BEGIN

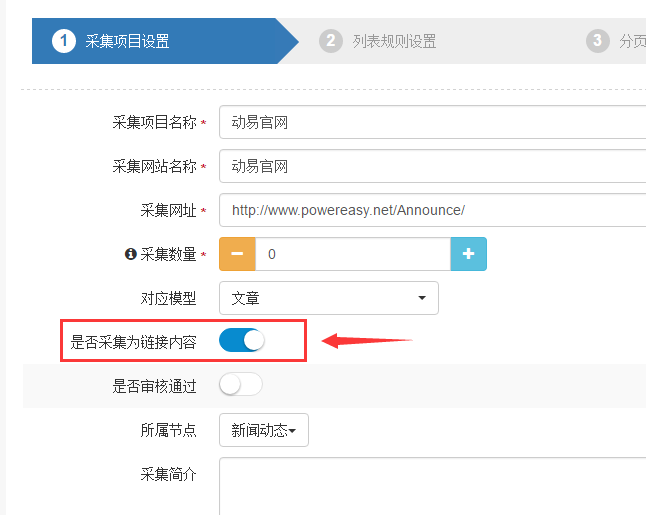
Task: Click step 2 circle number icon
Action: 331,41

END
BEGIN

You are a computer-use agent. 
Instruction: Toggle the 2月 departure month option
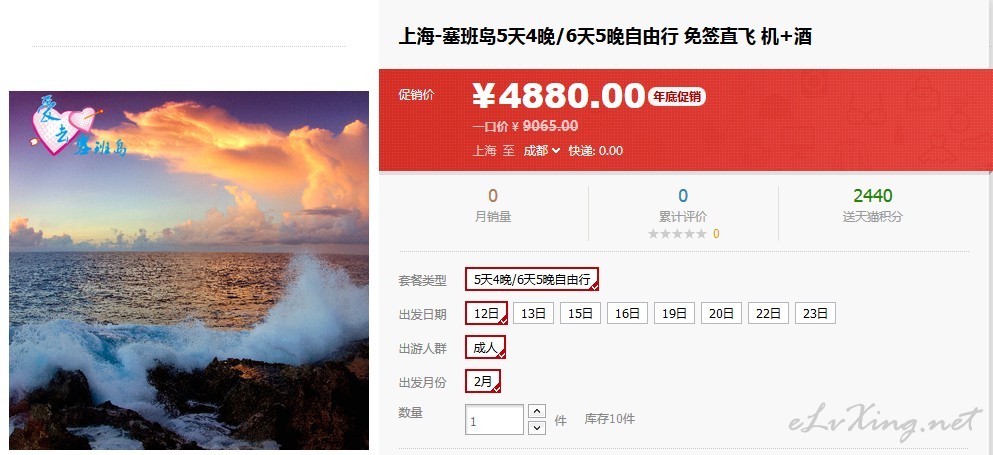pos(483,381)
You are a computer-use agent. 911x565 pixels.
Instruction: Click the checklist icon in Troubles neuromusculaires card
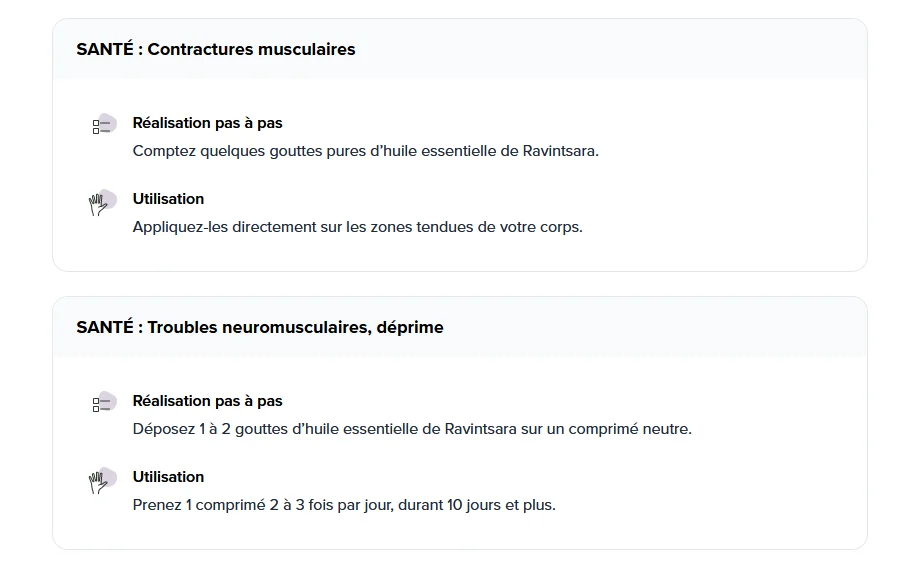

END

Out of the preceding entries, pull every line containing the string "computer".

You are a computer-use agent. 
You are a computer-use agent. 911x565 pixels.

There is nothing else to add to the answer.